Here you'll find organic recipes that have been passed down from generation to generation, and from friends and customers alike. Browse through recipes, holiday ideas, and storage tips in our Kitchen section.

If you have a recipe of your own which you\'d like to share, please contact us and send it to us!

Showing: All Recipes

  • Kale Sauté


    • 1 tsp mild flavored olive oil
    • 1 small onion, cut in half and sliced
    • 1 clove garlic, crushed (or 1/2 tsp. bottled garlic puree)
    • 1 bunch kale
    • 1 small tomato


    In skillet (preferably cast iron), place oil, onion, garlic, and 1/4 c. water. Cover and cook over medium heat until onions are transparent. Meanwhile, wash kale and separate from ribs. Chop the kale leaves and add to the skillet. Saute 5 minutes or until kale wilts and turns deep green. Meanwhile, dice the tomato (you can seed it if you like, or add it seeds and all). Add to kale and cook until tomato begins to release its juice and the dish is hot.

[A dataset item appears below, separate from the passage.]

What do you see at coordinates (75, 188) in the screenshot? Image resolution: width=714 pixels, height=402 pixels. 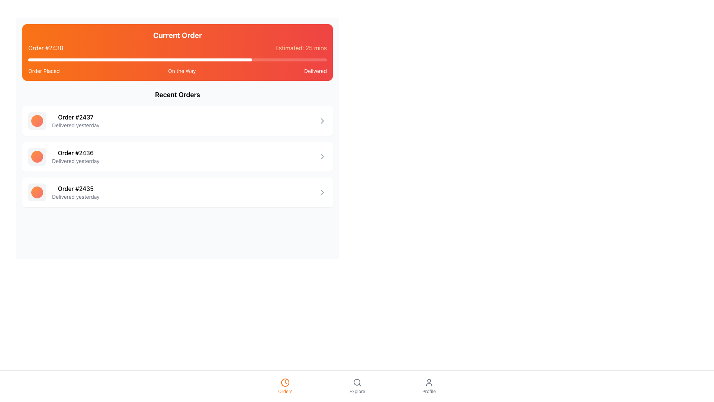 I see `the text label that reads 'Order #2435', which is styled with a medium-weight font and is the first line of the third entry in the order history list` at bounding box center [75, 188].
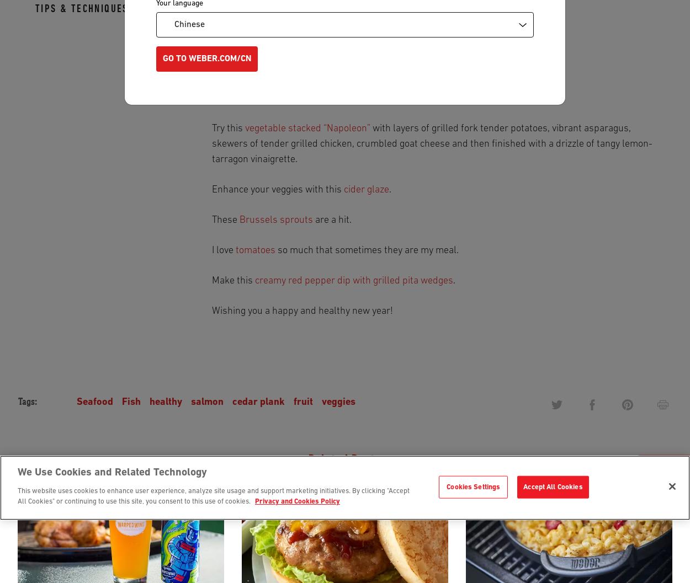  Describe the element at coordinates (242, 7) in the screenshot. I see `'Or any type of'` at that location.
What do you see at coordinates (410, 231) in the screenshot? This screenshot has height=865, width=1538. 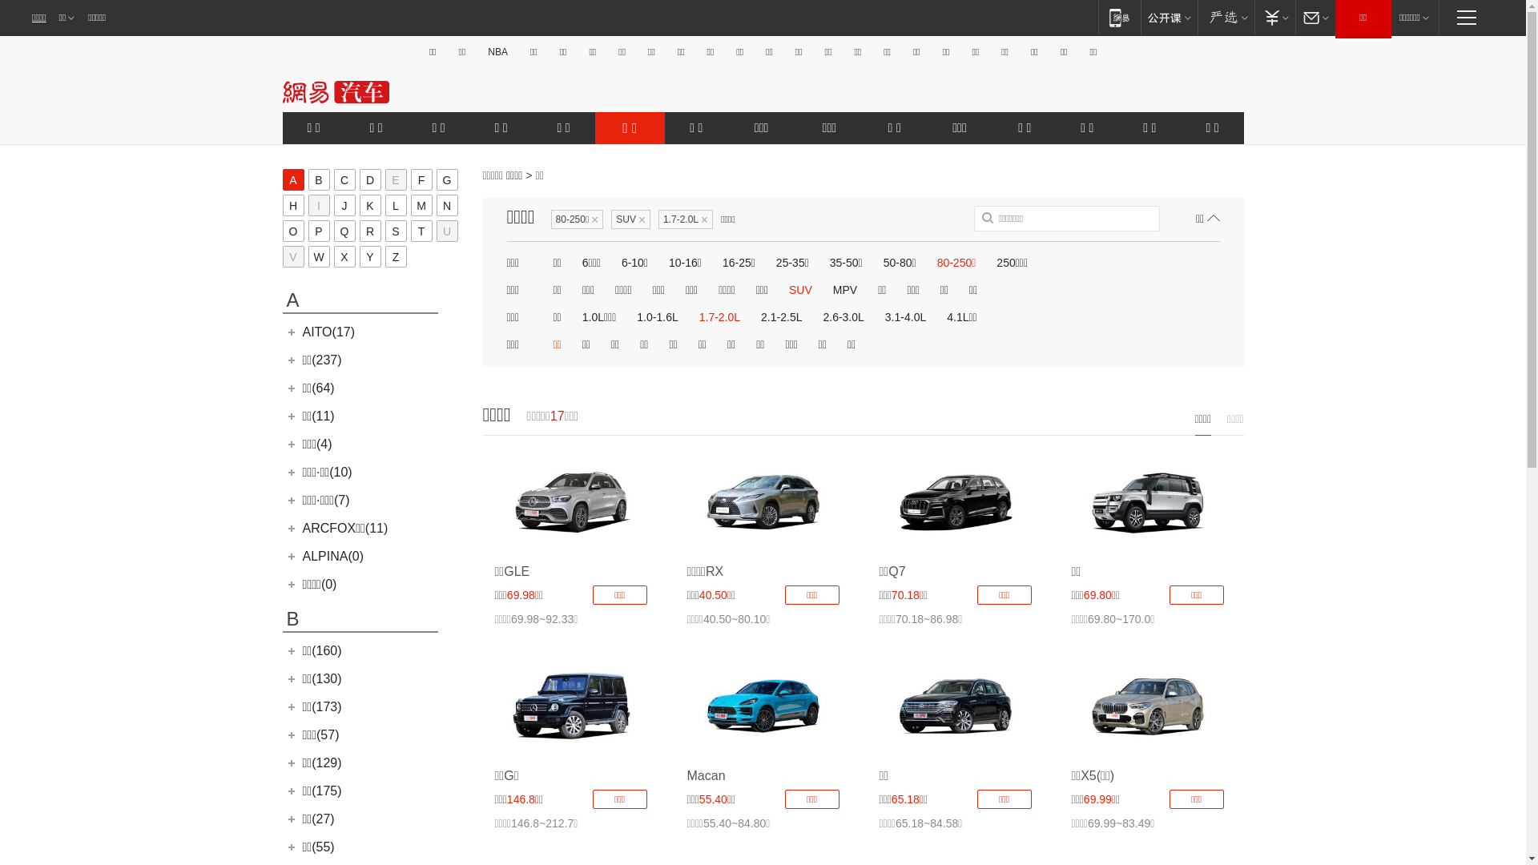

    Serve over brown rice.

    Serves: 3

    Preparation time: 15 minutes

  • Kiddie Casserole


    Slice the potatoes (skins on if you prefer) thinly and boil until almost done. Drain and set aside.

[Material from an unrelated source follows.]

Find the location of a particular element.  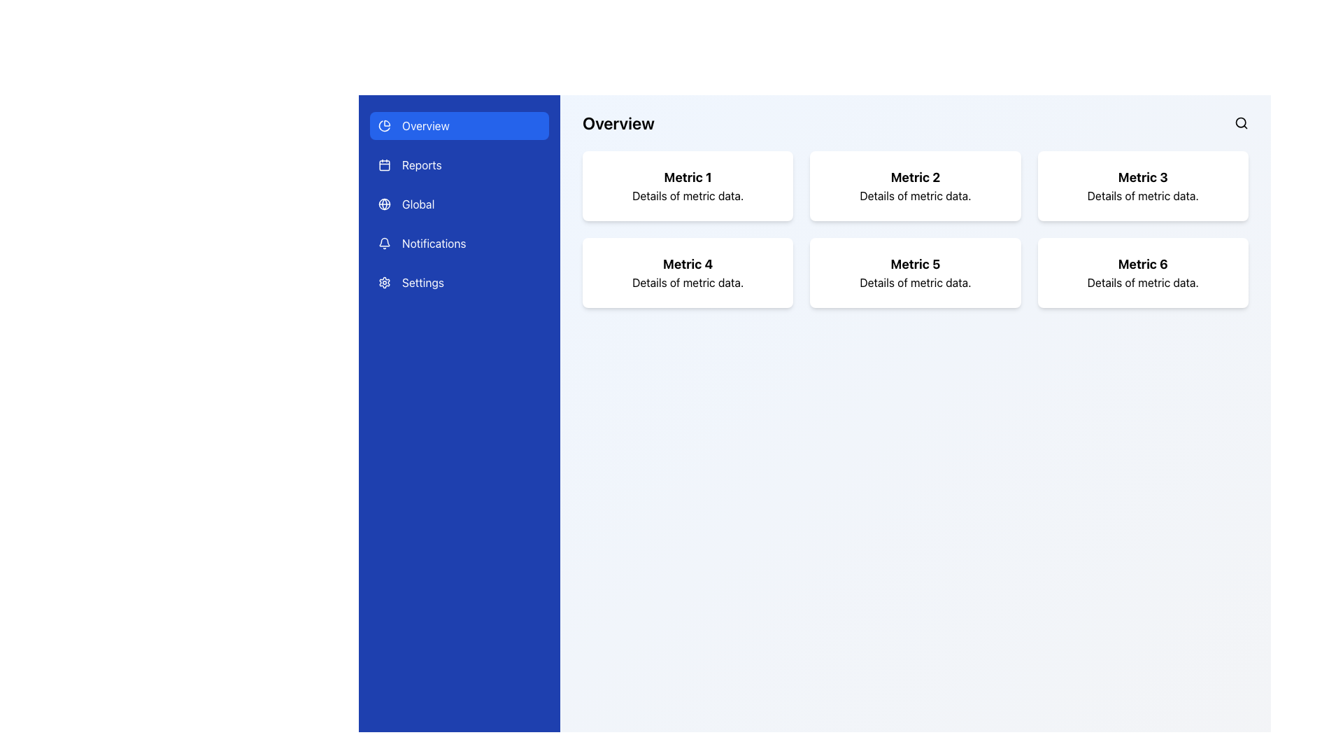

the notification icon located in the navigation sidebar, which is the first item in the horizontal layout group under the 'Notifications' menu option is located at coordinates (385, 242).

    Cook sausages according to specifications, and slice into chunks. Combine them with the baked beans in a casserole dish. Layer the potatoes on top, covering everything underneath. depending on your casserole dish, you may need more potato.

    In a separate pan, heat the oil on medium heat, and fry the chopped onion until soft. Add 1/4 of the soymilk and once hot, whisk the flour in slowly. Then add the rest of the soymilk while stirring. Once gently bubbling, take the pan off the heat and add the remaining ingredients. Stir thoroughly, then pour the milky sauce over the potatoes and bake in a 220 degree centigrade (425 Fahrenheit) oven for 20-30 minutes, until brown and bubbly.

    Kids love this one, but I'll confess, I'm 22 and make this for myself all the time!

    Serves: 6 +

    Preparation time: 30 minutes

  • Lime Tofu with Quinoa and Collard Greens

    Thanks to our customer Cassondra Phillipsen for sharing this recipe with us!


    • 14 oz extra firm tofu
    • 3/4 cup quinoa
    • 1 tsp cinnamon
    • 1 tbsp lime juice
    • 1/4 tsp salt
    • 1 1/3 cups water
    Sweet Chili Lime Sauce:
    • 3 tbsp sugar
    • 3 tbsp soy sauce
    • 2 tbsp lime juice
    • 1/2 tsp red pepper flakes
    • 1 clove garlic (crushed)
    • 1/4 tsp salt
    • 1 tsp dried mint leaves
    Collard Greens:
    • 1 bunch collard greens (middle stem removed, washed)
    • 3 tbsp water
    • 1 pinch salt
    • 1 tsp lime juice


    Combine all quinoa ingredients in a pot with a tight fitting lid. Bring to a boil, then reduce heat and let it simmer for 20 minutes. Whisk all of the sauce ingredients together in a bowl and set aside. Drain tofu and cut into thin triangles.

    Cook tofu in a frying pan (with no oil needed) until golden brown on each side. Combine the tofu and the sauce together on medium heat and cook for about 3 minutes. Set aside.

    Cook the collard greens in a pot. Layer each plate with quinoa, collard greens, tofu, and drizzle some extra sauce over the top.

    Serve, and enjoy!

  • Quick and Easy Broccoli


    • 1 head broccoli, cut into pieces
    • 6 cloves garlic, minced
    • 1 tablespoon olive oil
    • 1 tablespoon coconut or sesame oil
    • 1 heaping teaspoon each: sage, cumin, hot pepper flakes
    • 1/4 tablespoon salt, or more, to taste
    • 1 package whole wheat pasta


    Toast garlic and spices in oils. When brown, add the broccoli and stir-fry until tender. Add cooked pasta.

    Serves: 4

    Preparation time: 10 minutes

  • Raw Oatmeal with Cranberries


    • oat sprouts
    • wheat sprouts
    • 1 banana
    • cranberries
    • apple juice (optional)


    Put about two tablespoons of cranberries in some apple juice (or water or orange juice) to soak.

    Take a handful of oat sprouts and a few handfuls of wheat sprouts (or depending on your taste), and mix them together in a bowl.

    Peel one banana and mash in the bowl with the sprouts. Mix until you have a crunchy sprout banana consistency. You may have to add more sprouts.

    Add cranberries (but not apple juice) and eat!